Nearly 40% of employers offer four or fewer types of financial support and have no plans to increase this, despite 61% of employees saying better support would make them more likely to stay with an organisation, according to research by pensions and financial services firm Hymans Robertson.
Its Employee benefits 2026: trends and employer priorities report, which surveyed 500 UK corporate finance and pensions decision-makers, also found that while employers are investing in financial wellbeing, most focus on low-cost options such as discounts and webinars. However, employees revealed that they actually want deeper, personalised support, guidance, advice and emergency savings help.
In terms of pension contributions, 84% of employer respondents set employee defaults at 3%–5%, and two-thirds have a default total saving at 10% or less. Three-quarters (75%) provide matching or incentive-based contributions, while 25% offer a flat or non-contributory rate.
A quarter (27%) share some or all of their national insurance (NI) savings from their salary sacrifice scheme with employees, with just 7% fully sharing NI savings.
Private medical insurance remains popular, with only 9% of employers not offering this. However, 34% restrict staff eligibility by their grade.
Group income protection is also widely offered, but design choices shape how well it supports staff. Almost 90% offer group life assurance, yet few allow spousal cover or adjustable levels.
Hannah English, head of DC corporate consulting at Hymans Robertson, said: “The pace of change in pensions and benefits in 2025 has been rapid. Rising costs, and growing expectations around fairness, mean employers are under pressure to rethink their benefits strategy. Our research shows that while many employers are taking steps in the right direction, the environment they operate in has become far more demanding.

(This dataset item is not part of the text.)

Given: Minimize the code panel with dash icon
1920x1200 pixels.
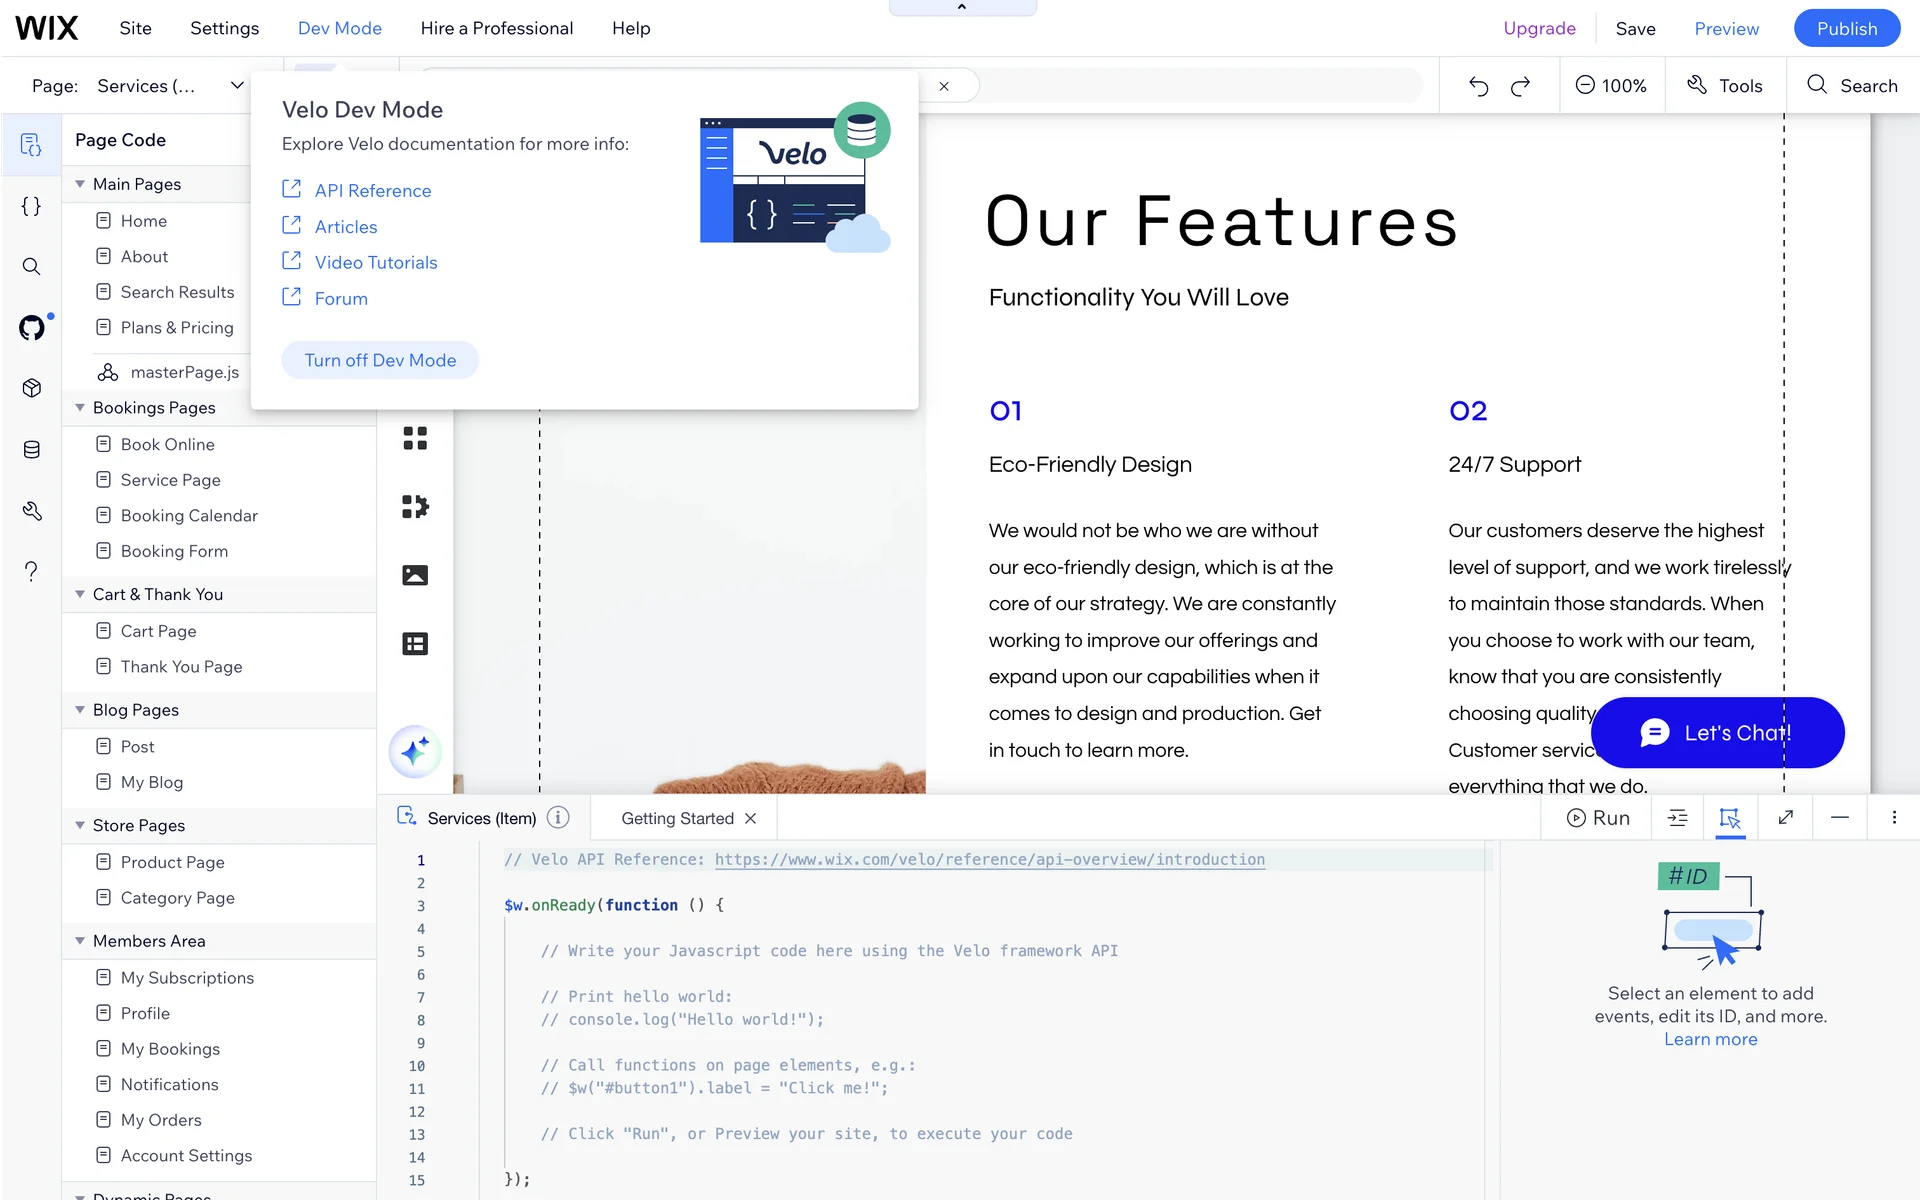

“The gap between what employers offer and what employees say they value is one of the biggest risks for retention but is also one of the biggest opportunities. Small well-targeted changes in benefit structure, a rethink on eligibility rules or even a clearer communication strategy can make a real difference. Budget pressures are real and aren’t going away, but fairness and financial resilience can still be improved with thoughtful action.”